[Textauszug]
In Folge gelingt es Currentzis dann aber sein Orchester wieder einzufangen, das Monstrum scheint also doch noch gebändigt zu werden. Leicht und teilweise heiter schweben die Sätze 2 bis 5 durch den Saal, eine Entspanntheit kommt hier zum Tragen, wie sie fast nicht zu Mahler passen mag und doch logisch, ja fast schon zwingend scheint. Der eigene Klang von Utopia ist dabei fast schon rätselhaft, erzeugt eine Neugierde, sich tiefer in das Werk hineinzuhorchen, sich selbst in den Taumel der 3. Symphonie zu stürzen. Das ist schon etwas sehr Individuelles und Einzigartiges, was dieses Ensemble schafft, wir merken: Hier ist eine künstlerische Vision in ihrer Umsetzung.

Hinzu kommen die ausgezeichneten gesanglichen Leistungen von Wiebke Lehmkuhl die im 4. und 5. Satz mit ihrem majestätischen Alt in der Solo-Partie den Klang ideal unterstützt. Dunkel schillernd und bernsteinfarben schimmert es da und dem ohnehin eindrucksvollen Klang des Utopia Orchesters wird eine zusätzliche, geheimnisvolle Komponente hinzugefügt – wunderschön! Auch die Wiener Sängerknaben und die Damenabteilung der Wiener Singakademie bilden im 5. Satz eine wunderbare Ergänzung: Sie bilden entscheidende Bestandteile des Mikrokosmos, den Mahler mit der 3. aufbaut. Bravi!

[Bereitgestellte Angaben]
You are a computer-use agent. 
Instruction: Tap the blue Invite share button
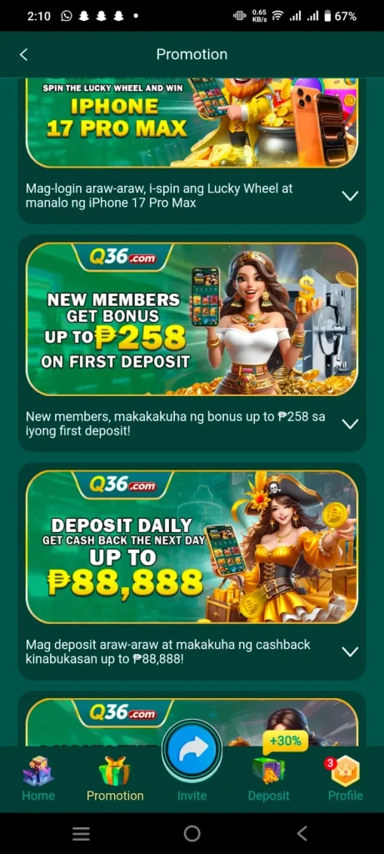tap(192, 750)
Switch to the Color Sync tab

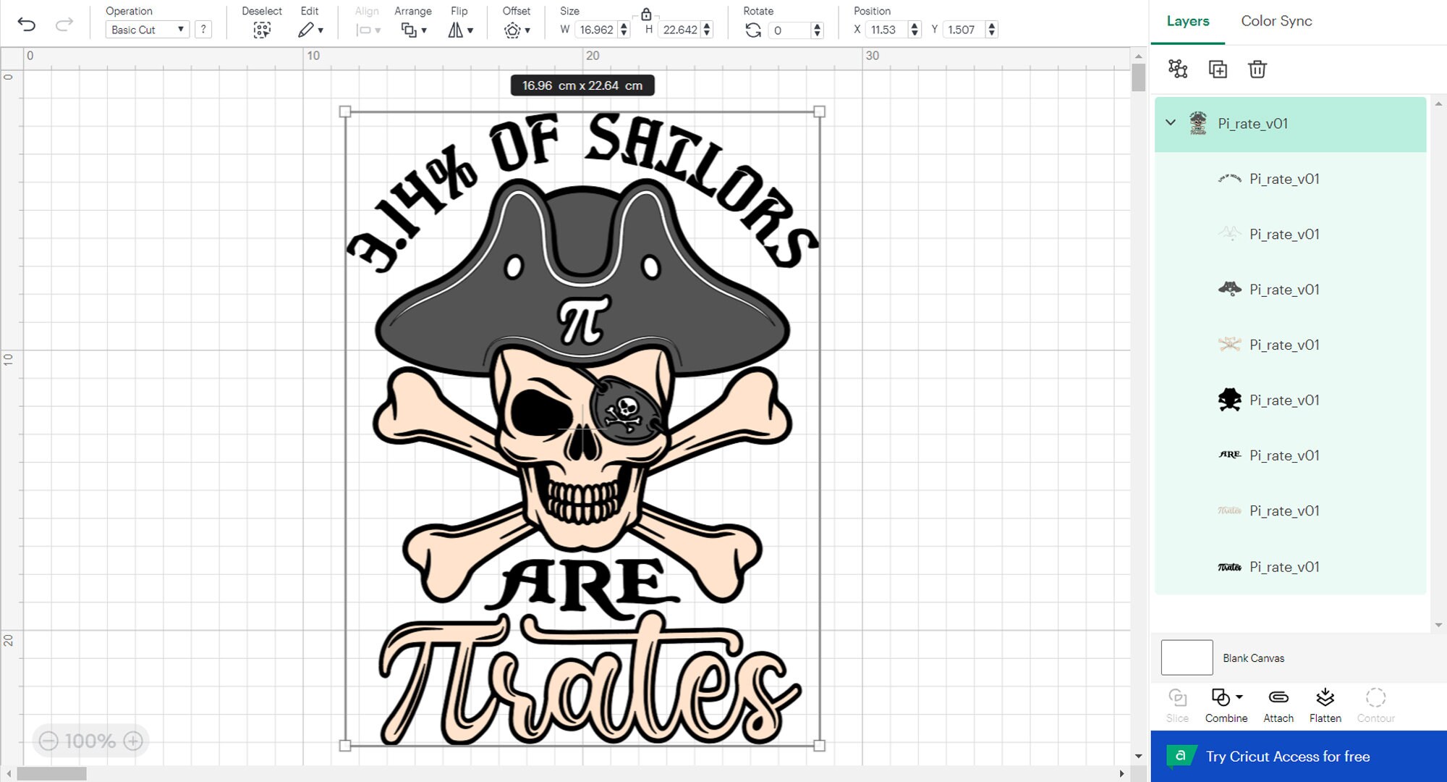[1276, 21]
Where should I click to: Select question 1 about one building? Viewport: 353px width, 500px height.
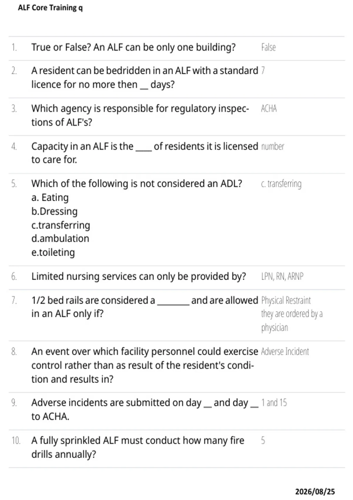134,47
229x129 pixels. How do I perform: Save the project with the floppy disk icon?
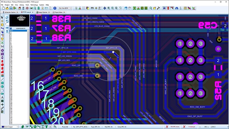point(11,8)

[Arbeitsauftrag 1] Schreib bitte aus der Mahler-Besprechung wortgetreu den Abschnitt ab, der mit den Worten „In Folge gelingt“ einsetzt und mit „in ihrer Umsetzung.“ schließt.
[Arbeitsauftrag 2]
Beantworte zur Mahler-Besprechung diese Fragen:
(a) Welche Sätze schweben leicht und teilweise heiter durch den Saal?
(b) Mit welcher Stimme singt Wiebke Lehmkuhl die Solo-Partie?
(c) Welche beiden Chöre ergänzen den 5. Satz?
[Arbeitsauftrag 3] Führe die Mahler-Besprechung im Anschluss an ihren letzten Satz weiter.
Für die Bearbeitung sind die Einträge nicht erforderlich.

[Lösung 1]
In Folge gelingt es Currentzis dann aber sein Orchester wieder einzufangen, das Monstrum scheint also doch noch gebändigt zu werden. Leicht und teilweise heiter schweben die Sätze 2 bis 5 durch den Saal, eine Entspanntheit kommt hier zum Tragen, wie sie fast nicht zu Mahler passen mag und doch logisch, ja fast schon zwingend scheint. Der eigene Klang von Utopia ist dabei fast schon rätselhaft, erzeugt eine Neugierde, sich tiefer in das Werk hineinzuhorchen, sich selbst in den Taumel der 3. Symphonie zu stürzen. Das ist schon etwas sehr Individuelles und Einzigartiges, was dieses Ensemble schafft, wir merken: Hier ist eine künstlerische Vision in ihrer Umsetzung.

[Lösung 2]
(a) Die Sätze 2 bis 5.
(b) Mit ihrem majestätischen Alt.
(c) Die Wiener Sängerknaben und die Damenabteilung der Wiener Singakademie.

[Lösung 3]
Und schließlich der Klimax im 6. Satz zum fulminanten, ekstatischen Finale, welches wiederum das Horn-Thema des 1. Satzes wieder aufgreift und in einer huldigenden Apotheose gipfelt. Nach den vorhergehenden, sanfteren, fast schon lyrischen Sätzen, die das Orchester feingliedrig und einfühlsam zum Klingen bringt, steigern sie sich im Taumel hin zu diesem Finale. Unbändig strömen die Töne, die Violinen stehen breitbeinig auf ihren Podesten, fahren auf diesen Wellen der Musik, welche sich immer weiter nach oben peitschen, werden selbst ein Teil dieser ungezähmten Kraft und bewegen sich in und mit den Wogen der Musik als ein unbändiges Ganzes. Utopia bändigt das Monstrum nicht, das gesamte Orchester wird selbst eines mit dem Monstrum, welches zum Finale nicht mehr bedrohlich wirkt, sondern in seiner Unbändigkeit die reine Kraft der Liebe verströmt. Es entfaltet sich dann ein gewaltiger Applaus, Mahlers Musik ist einfach zu groß, als daß man ihr widerstehen könnte. Schnell steht das Konzerthaus auf den Beinen und feiert Currentzis mitsamt dem Utopia-Orchester mit stehenden Ovationen und zahlreichen Bravo-Rufen.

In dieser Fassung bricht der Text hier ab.